Dataset items
########################################
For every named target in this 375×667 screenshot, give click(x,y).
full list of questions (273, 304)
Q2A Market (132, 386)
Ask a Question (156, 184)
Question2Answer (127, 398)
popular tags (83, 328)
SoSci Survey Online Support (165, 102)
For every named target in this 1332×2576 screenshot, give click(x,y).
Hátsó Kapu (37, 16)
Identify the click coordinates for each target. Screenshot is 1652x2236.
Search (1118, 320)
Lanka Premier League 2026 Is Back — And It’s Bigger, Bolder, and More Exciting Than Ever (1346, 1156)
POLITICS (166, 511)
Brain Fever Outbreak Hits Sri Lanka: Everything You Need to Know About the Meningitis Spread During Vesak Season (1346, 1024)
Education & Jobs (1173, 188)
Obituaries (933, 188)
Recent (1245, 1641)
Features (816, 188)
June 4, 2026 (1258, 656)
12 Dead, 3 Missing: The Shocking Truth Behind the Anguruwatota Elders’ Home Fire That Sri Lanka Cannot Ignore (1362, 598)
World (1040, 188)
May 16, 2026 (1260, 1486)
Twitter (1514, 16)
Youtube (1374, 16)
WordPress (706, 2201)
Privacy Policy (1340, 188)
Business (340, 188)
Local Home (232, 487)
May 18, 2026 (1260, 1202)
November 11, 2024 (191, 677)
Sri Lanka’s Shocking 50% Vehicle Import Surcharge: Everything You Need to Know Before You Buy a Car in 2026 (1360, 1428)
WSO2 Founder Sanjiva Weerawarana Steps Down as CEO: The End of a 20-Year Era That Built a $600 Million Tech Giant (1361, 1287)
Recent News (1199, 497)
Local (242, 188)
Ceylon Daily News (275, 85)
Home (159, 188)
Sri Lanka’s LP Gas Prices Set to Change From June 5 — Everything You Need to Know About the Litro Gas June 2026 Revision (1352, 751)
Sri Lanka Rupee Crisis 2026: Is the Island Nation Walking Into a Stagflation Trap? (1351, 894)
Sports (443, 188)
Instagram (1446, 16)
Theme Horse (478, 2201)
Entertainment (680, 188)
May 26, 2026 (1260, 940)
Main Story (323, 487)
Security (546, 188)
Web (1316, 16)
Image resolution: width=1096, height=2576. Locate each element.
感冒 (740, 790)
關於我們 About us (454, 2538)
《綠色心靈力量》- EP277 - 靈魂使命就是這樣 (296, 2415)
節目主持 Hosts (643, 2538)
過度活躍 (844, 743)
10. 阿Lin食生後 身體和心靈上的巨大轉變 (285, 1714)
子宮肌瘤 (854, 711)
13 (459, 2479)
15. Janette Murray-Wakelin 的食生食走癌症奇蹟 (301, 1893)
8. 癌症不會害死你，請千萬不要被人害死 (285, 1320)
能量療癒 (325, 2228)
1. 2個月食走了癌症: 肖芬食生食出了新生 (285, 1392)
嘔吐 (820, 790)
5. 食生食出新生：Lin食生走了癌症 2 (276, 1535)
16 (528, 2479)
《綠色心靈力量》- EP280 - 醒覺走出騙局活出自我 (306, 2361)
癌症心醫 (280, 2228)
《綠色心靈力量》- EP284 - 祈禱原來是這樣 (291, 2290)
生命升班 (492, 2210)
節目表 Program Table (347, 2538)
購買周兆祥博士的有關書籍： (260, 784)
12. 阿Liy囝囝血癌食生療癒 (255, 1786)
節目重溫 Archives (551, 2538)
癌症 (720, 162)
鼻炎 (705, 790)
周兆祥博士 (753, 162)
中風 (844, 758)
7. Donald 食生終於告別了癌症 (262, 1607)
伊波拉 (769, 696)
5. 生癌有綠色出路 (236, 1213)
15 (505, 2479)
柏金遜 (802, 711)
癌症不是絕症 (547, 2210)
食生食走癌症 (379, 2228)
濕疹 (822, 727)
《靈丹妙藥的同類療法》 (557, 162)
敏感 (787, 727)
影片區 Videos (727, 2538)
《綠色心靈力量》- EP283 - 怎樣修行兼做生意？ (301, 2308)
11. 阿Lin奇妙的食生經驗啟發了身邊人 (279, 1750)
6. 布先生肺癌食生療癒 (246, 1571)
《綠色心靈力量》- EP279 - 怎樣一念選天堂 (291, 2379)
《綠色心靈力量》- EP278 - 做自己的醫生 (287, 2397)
########################################
What the task asks
Taking the line with "Hátsó Kapu (37, 16)" as the first and the line with "June 4, 2026 (1258, 656)" as the last, retype that stretch of the data above exactly, with no other lines.

Response
Hátsó Kapu (37, 16)
Identify the click coordinates for each target. Screenshot is 1652x2236.
Search (1118, 320)
Lanka Premier League 2026 Is Back — And It’s Bigger, Bolder, and More Exciting Than Ever (1346, 1156)
POLITICS (166, 511)
Brain Fever Outbreak Hits Sri Lanka: Everything You Need to Know About the Meningitis Spread During Vesak Season (1346, 1024)
Education & Jobs (1173, 188)
Obituaries (933, 188)
Recent (1245, 1641)
Features (816, 188)
June 4, 2026 (1258, 656)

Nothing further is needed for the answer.